-- EXERCISE DETAILS --
Working from the line that contains "Impressum (1253, 272)" down to the last line below, repeat each line exactly.

-- DATASET RECORDS --
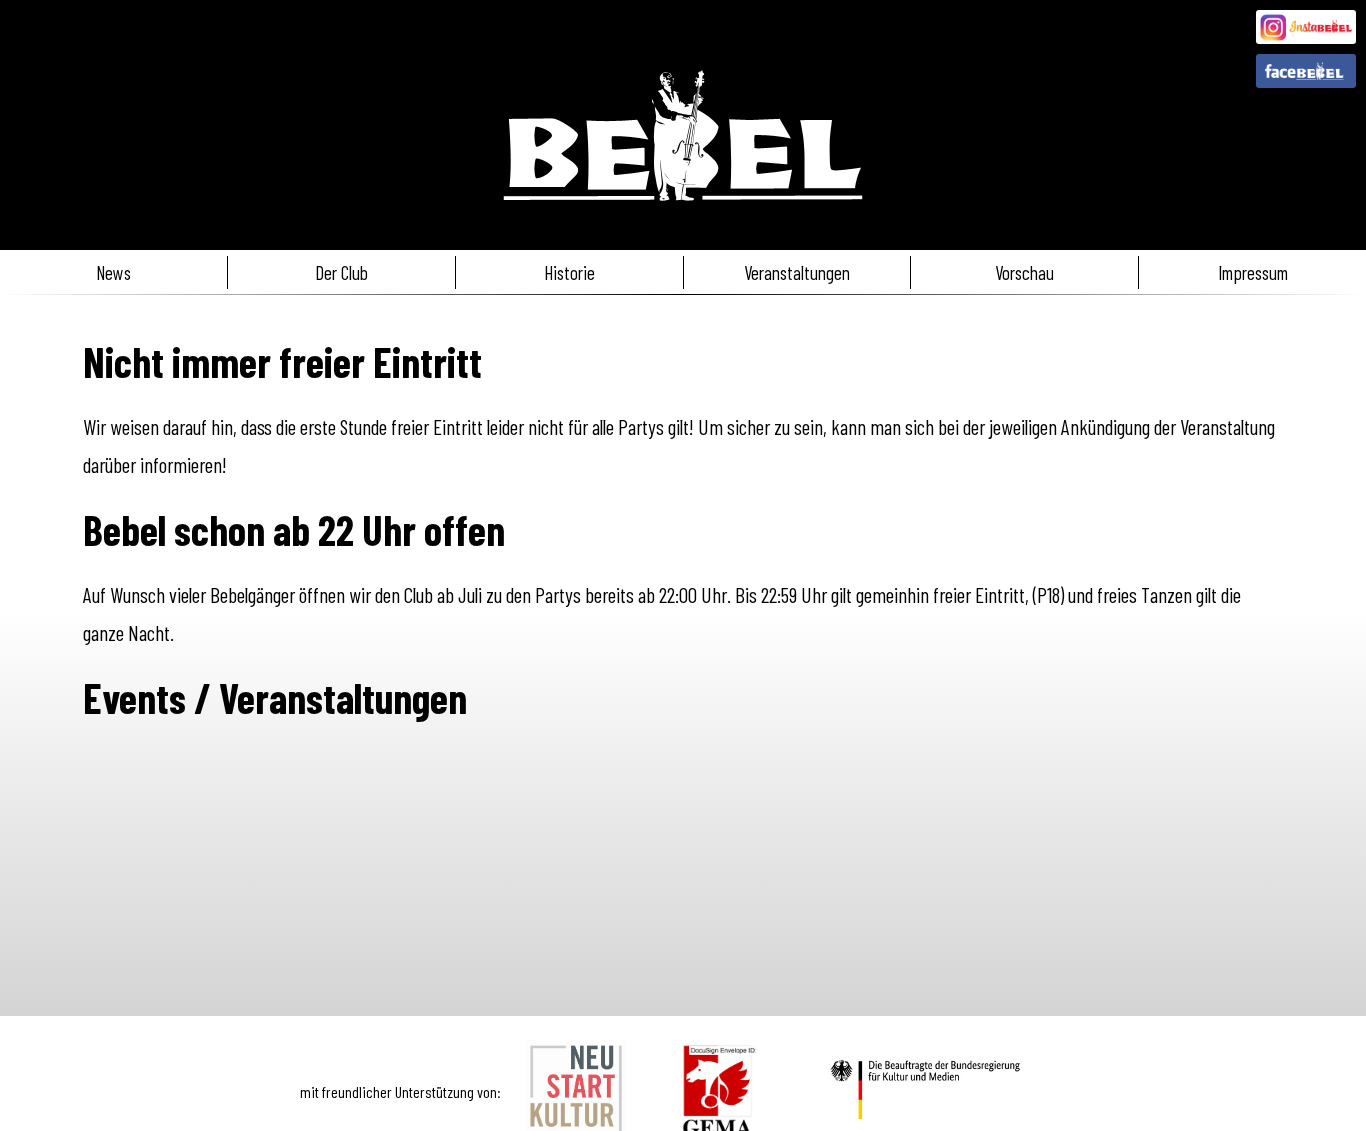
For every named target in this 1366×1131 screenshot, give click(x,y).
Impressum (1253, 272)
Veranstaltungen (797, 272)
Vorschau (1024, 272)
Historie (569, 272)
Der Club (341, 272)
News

-- ANSWER BOX --
Impressum (1253, 272)
Veranstaltungen (797, 272)
Vorschau (1024, 272)
Historie (569, 272)
Der Club (341, 272)
News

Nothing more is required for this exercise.